EXERCISE INSTRUCTIONS: Retype the following lines exactly as they appear, from the first to the last.

INFORMATION SUPPLIED:
# # # # # # #
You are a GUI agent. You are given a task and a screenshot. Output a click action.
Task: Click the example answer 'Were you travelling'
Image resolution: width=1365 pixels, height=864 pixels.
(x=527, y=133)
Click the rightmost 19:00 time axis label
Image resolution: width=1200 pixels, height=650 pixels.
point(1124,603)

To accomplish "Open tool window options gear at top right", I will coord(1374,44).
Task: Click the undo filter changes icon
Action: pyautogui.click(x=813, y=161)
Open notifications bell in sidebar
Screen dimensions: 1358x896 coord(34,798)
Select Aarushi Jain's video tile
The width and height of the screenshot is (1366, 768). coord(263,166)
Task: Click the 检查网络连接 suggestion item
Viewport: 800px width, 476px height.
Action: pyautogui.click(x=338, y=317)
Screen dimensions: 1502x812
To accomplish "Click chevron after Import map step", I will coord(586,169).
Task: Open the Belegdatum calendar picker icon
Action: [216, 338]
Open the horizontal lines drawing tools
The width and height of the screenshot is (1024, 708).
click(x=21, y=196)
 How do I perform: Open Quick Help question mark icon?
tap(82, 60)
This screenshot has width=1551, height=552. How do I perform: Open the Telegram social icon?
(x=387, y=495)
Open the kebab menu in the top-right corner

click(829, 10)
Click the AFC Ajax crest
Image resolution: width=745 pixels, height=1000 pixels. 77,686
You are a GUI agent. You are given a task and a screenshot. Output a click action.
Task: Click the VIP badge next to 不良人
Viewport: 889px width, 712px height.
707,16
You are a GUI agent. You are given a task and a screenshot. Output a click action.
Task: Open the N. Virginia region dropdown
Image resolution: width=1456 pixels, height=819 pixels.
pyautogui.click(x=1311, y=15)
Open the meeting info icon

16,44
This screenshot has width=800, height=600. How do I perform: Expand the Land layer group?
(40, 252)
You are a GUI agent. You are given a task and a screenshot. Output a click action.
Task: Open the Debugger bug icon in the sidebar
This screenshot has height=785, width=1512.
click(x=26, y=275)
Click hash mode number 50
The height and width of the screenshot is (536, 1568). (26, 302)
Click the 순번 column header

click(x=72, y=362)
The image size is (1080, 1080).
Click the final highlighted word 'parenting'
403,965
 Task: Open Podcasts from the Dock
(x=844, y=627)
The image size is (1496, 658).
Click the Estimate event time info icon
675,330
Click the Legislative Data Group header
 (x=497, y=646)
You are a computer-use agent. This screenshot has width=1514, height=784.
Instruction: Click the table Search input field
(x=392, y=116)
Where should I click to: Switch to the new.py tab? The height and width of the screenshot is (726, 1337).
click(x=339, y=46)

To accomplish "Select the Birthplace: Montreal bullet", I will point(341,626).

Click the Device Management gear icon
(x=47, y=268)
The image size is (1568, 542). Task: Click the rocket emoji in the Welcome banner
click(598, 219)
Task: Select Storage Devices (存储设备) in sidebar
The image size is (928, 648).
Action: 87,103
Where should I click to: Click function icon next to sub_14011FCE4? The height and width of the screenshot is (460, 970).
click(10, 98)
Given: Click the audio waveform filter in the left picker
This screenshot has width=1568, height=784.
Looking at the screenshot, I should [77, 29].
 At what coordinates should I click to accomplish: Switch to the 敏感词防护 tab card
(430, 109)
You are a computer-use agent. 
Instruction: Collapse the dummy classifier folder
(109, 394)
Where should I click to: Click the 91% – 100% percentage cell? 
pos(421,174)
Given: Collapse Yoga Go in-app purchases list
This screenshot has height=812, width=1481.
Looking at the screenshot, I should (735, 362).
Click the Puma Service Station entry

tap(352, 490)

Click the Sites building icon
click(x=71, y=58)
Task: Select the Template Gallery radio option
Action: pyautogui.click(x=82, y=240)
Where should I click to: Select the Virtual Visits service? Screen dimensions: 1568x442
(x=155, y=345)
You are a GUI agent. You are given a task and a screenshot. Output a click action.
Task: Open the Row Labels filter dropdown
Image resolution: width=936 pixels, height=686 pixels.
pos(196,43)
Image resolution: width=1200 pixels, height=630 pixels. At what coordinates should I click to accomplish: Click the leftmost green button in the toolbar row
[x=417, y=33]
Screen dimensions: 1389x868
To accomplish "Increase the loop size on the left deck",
# # # # # # #
EXPECTED ANSWER:
You are a GUI agent. You are given a task and a screenshot. Output a click action.
Task: Click the example answer 'Were you travelling'
Image resolution: width=1365 pixels, height=864 pixels.
(x=527, y=133)
Click the rightmost 19:00 time axis label
Image resolution: width=1200 pixels, height=650 pixels.
point(1124,603)

To accomplish "Open tool window options gear at top right", I will coord(1374,44).
Task: Click the undo filter changes icon
Action: pyautogui.click(x=813, y=161)
Open notifications bell in sidebar
Screen dimensions: 1358x896 coord(34,798)
Select Aarushi Jain's video tile
The width and height of the screenshot is (1366, 768). coord(263,166)
Task: Click the 检查网络连接 suggestion item
Viewport: 800px width, 476px height.
Action: pyautogui.click(x=338, y=317)
Screen dimensions: 1502x812
To accomplish "Click chevron after Import map step", I will coord(586,169).
Task: Open the Belegdatum calendar picker icon
Action: [216, 338]
Open the horizontal lines drawing tools
The width and height of the screenshot is (1024, 708).
click(x=21, y=196)
 How do I perform: Open Quick Help question mark icon?
tap(82, 60)
This screenshot has width=1551, height=552. How do I perform: Open the Telegram social icon?
(x=387, y=495)
Open the kebab menu in the top-right corner

click(829, 10)
Click the AFC Ajax crest
Image resolution: width=745 pixels, height=1000 pixels. 77,686
You are a GUI agent. You are given a task and a screenshot. Output a click action.
Task: Click the VIP badge next to 不良人
Viewport: 889px width, 712px height.
707,16
You are a GUI agent. You are given a task and a screenshot. Output a click action.
Task: Open the N. Virginia region dropdown
Image resolution: width=1456 pixels, height=819 pixels.
pyautogui.click(x=1311, y=15)
Open the meeting info icon

16,44
This screenshot has width=800, height=600. How do I perform: Expand the Land layer group?
(40, 252)
You are a GUI agent. You are given a task and a screenshot. Output a click action.
Task: Open the Debugger bug icon in the sidebar
This screenshot has height=785, width=1512.
click(x=26, y=275)
Click hash mode number 50
The height and width of the screenshot is (536, 1568). (26, 302)
Click the 순번 column header

click(x=72, y=362)
The image size is (1080, 1080).
Click the final highlighted word 'parenting'
403,965
 Task: Open Podcasts from the Dock
(x=844, y=627)
The image size is (1496, 658).
Click the Estimate event time info icon
675,330
Click the Legislative Data Group header
 (x=497, y=646)
You are a computer-use agent. This screenshot has width=1514, height=784.
Instruction: Click the table Search input field
(x=392, y=116)
Where should I click to: Switch to the new.py tab? The height and width of the screenshot is (726, 1337).
click(x=339, y=46)

To accomplish "Select the Birthplace: Montreal bullet", I will point(341,626).

Click the Device Management gear icon
(x=47, y=268)
The image size is (1568, 542). Task: Click the rocket emoji in the Welcome banner
click(598, 219)
Task: Select Storage Devices (存储设备) in sidebar
The image size is (928, 648).
Action: 87,103
Where should I click to: Click function icon next to sub_14011FCE4? The height and width of the screenshot is (460, 970).
click(10, 98)
Given: Click the audio waveform filter in the left picker
This screenshot has width=1568, height=784.
Looking at the screenshot, I should [77, 29].
 At what coordinates should I click to accomplish: Switch to the 敏感词防护 tab card
(430, 109)
You are a computer-use agent. 
Instruction: Collapse the dummy classifier folder
(109, 394)
Where should I click to: Click the 91% – 100% percentage cell? 
pos(421,174)
Given: Collapse Yoga Go in-app purchases list
This screenshot has height=812, width=1481.
Looking at the screenshot, I should (735, 362).
Click the Puma Service Station entry

tap(352, 490)

Click the Sites building icon
click(x=71, y=58)
Task: Select the Template Gallery radio option
Action: pyautogui.click(x=82, y=240)
Where should I click to: Select the Virtual Visits service? Screen dimensions: 1568x442
(x=155, y=345)
You are a GUI agent. You are given a task and a screenshot. Output a click action.
Task: Open the Row Labels filter dropdown
Image resolution: width=936 pixels, height=686 pixels.
pos(196,43)
Image resolution: width=1200 pixels, height=630 pixels. At what coordinates should I click to accomplish: Click the leftmost green button in the toolbar row
[x=417, y=33]
Screen dimensions: 1389x868
To accomplish "Increase the loop size on the left deck",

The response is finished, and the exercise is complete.